GOLD & SILVER - next move?

Maybe you have underestimated the volume of Ben "B-52" Bernanke's printing presses.

I agree with you however that it is the burning question of whether irving Fishers MV = PQ holds up here, or not..
 
well here we have the burning question don't we ...what is the difference between money and credit ? and what does reducing interest rates have to do with both.
Does Ben need printing presses ? and are you assuming that a drop in rates is the same as printing money ? ,or is it simply increasing confidence and willingess to release the credit already on hold by making it more attractive to the lenders to do so ? ..borrow at 4.75 short to lend at long 6.75 plus now the curve is being realigned where it should be.
 
Maybe you have underestimated the volume of Ben "B-52" Bernanke's printing presses.

I agree with you however that it is the burning question of whether irving Fishers MV = PQ holds up here, or not..

Actually he hasn't [chump is quite correct]

You have confused money creation [printing] and credit creation [debt]
See attached charts.
 

Attachments

  • m1-%25-1980-01-01-2007-09-21.png
    m1-%25-1980-01-01-2007-09-21.png
    54.3 KB · Views: 195
  • customchart.png
    customchart.png
    15.5 KB · Views: 176
I'll try to explain my view . It's by no means clear that the actual money/debt created by the central bank has increased other than they made some redeemable loans to the market to unclog it just as did the ECB etc .
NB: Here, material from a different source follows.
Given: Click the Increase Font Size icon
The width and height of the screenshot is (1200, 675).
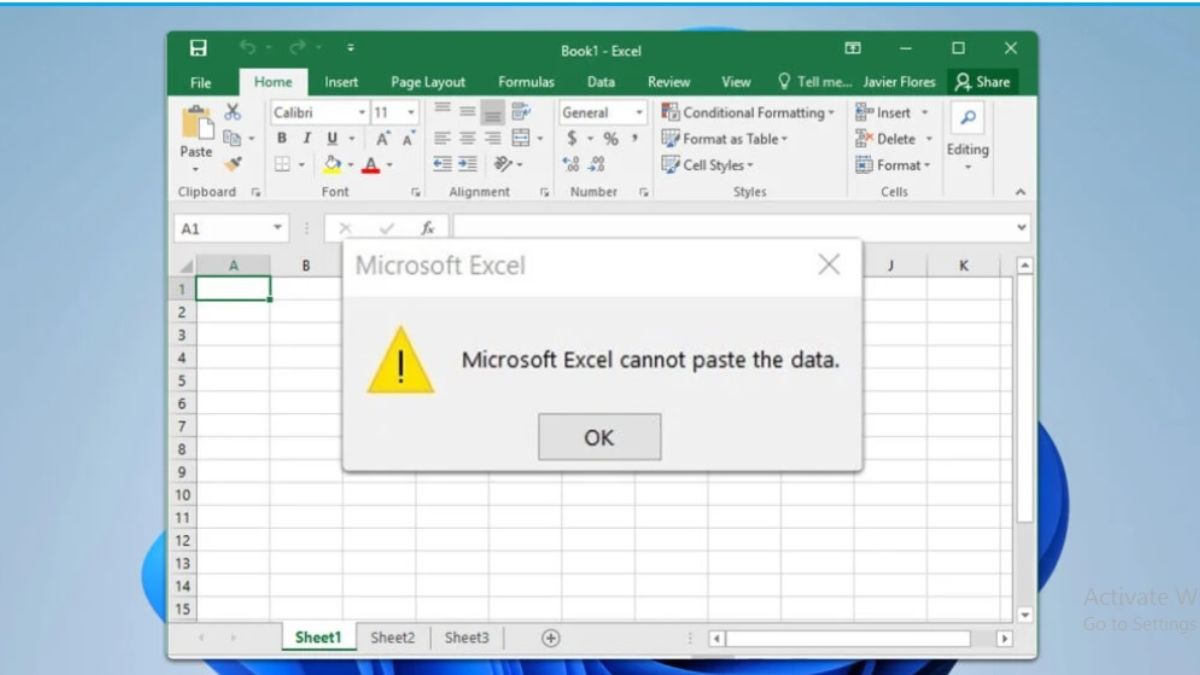Looking at the screenshot, I should (383, 139).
Indeed if the charts posted above are correct money supply (central bank debt) has been contracting implying a reduction in the amount of leaveraged credit available by regulatory means.
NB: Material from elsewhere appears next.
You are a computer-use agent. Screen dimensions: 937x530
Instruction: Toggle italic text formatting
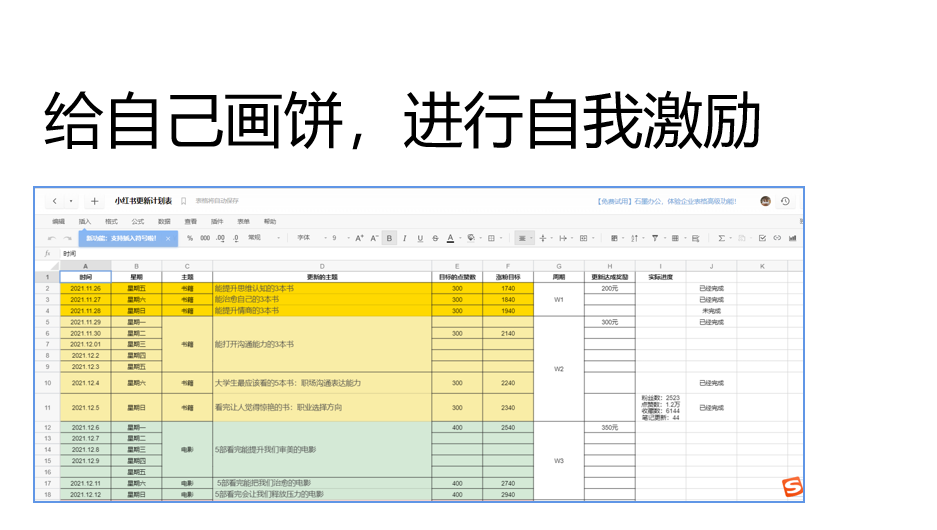point(404,238)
What has increased during this millenium is the amount of leaverage that has been derived from 1$ of money/debt. That is ,the banks (not central) and secondary institutions have been very astute at using bogus theory on risk analysis to find a way to multiply leaverage without additional risk.

This has undoubtedly been in a response to the demand for credit and none demand for money (savings) which was in turn created by interest rates which were too low too long.
What we have seen recently is the outcome of that.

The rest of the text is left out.